We're slowly switching away from parser functions to LUA. Would LUA have the same problem?

this is very old problem. Can some developers add this in their Wishlist. Because almost 6 or 7 years gone for this.

Problem
When we use temples in Wikipedia, can use Devanagari as input. like - https://hi.wikipedia.org/w/index.php?title=विनायक_दामोदर_सावरकर&action=edit

{{death date and age|1966|2|26|1883|5|28}} this can't be worked like this
{{death date and age|१९६६|२|२६|१८८३|५|२८}}

Who would benefit
All Indic Languages will be benefited. Because most of have these Devanagari numbers or similar numbers. And All those Wikipedias in which number system is not 1234567890. Like १२३४५६७८९० or ૧૨૩૪૫૬૭૮૯ or ১২৩৪৫৬৭৮৯০ or ୧୨୩୪୫୬୭୮୯୦ or ੧੨੩੪੫੬੭੮੯੦

Proposed solution
I don't know, but If we can make different template or something for this. All Indiac Languages can use it.

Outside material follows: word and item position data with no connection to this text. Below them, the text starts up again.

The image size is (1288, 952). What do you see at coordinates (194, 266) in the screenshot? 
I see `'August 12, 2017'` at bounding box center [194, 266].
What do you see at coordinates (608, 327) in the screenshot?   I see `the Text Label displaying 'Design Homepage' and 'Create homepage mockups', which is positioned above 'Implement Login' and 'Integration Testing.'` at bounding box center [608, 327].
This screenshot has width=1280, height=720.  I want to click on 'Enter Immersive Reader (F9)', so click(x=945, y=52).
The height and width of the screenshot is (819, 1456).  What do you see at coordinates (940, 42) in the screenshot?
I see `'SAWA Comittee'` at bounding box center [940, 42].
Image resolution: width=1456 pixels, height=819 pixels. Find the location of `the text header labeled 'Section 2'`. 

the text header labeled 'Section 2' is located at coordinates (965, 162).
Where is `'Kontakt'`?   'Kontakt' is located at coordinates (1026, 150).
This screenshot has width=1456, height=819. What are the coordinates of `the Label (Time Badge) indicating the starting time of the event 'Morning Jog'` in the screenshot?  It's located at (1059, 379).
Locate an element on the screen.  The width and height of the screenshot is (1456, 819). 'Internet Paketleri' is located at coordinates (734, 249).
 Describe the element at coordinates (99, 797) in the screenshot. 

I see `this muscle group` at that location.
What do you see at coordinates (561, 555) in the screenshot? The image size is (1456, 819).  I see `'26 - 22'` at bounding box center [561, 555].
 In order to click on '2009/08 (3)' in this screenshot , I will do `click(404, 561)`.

@MarkAHershberger Sir Can you update us? Now this need to solve. Hindi Community Want to use Devanagari Number.

Problem
When we use temples in Wikipedia, can use Devanagari as input. like - https://hi.wikipedia.org/w/index.php?title=विनायक_दामोदर_सावरकर&action=edit

{{death date and age|1966|2|26|1883|5|28}} this can't be worked like this
{{death date and age|१९६६|२|२६|१८८३|५|२८}}

Who would benefit
All Indic Languages will be benefited. Because most of have these Devanagari numbers or similar numbers. And All those Wikipedias in which number system is not 1234567890. Like १२३४५६७८९० or ૧૨૩૪૫૬૭૮૯ or ১২৩৪৫৬৭৮৯০ or ୧୨୩୪୫୬୭୮୯୦ or ੧੨੩੪੫੬੭੮੯੦

Proposed solution
I don't know, but If we can make different template or something for this. All Indiac Languages can use it.

You can fix it by replacing every instance of {{{1}}} with {{formatnum:{{{1}}}|R}} in the template (and also for {{{2}}} and {{{3}}}, etc)

Bawolff renamed this task from Add support for non-Arabic number systems to Make #expr accept localized digits in expressions.Oct 28 2017, 1:02 PM

Problem
When we use temples in Wikipedia, can use Devanagari as input. like - https://hi.wikipedia.org/w/index.php?title=विनायक_दामोदर_सावरकर&action=edit

{{death date and age|1966|2|26|1883|5|28}} this can't be worked like this
{{death date and age|१९६६|२|२६|१८८३|५|२८}}

Who would benefit
All Indic Languages will be benefited. Because most of have these Devanagari numbers or similar numbers. And All those Wikipedias in which number system is not 1234567890. Like १२३४५६७८९० or ૧૨૩૪૫૬૭૮૯ or ১২৩৪৫৬৭৮৯০ or ୧୨୩୪୫୬୭୮୯୦ or ੧੨੩੪੫੬੭੮੯੦

Proposed solution
I don't know, but If we can make different template or something for this. All Indiac Languages can use it.

You can fix it by replacing every instance of {{{1}}} with {{formatnum:{{{1}}}|R}} in the template (and also for {{{2}}} and {{{3}}}, etc)

Yes, it is possible but for importing or updateing many templates from en.wikipedia its so difficult and boring.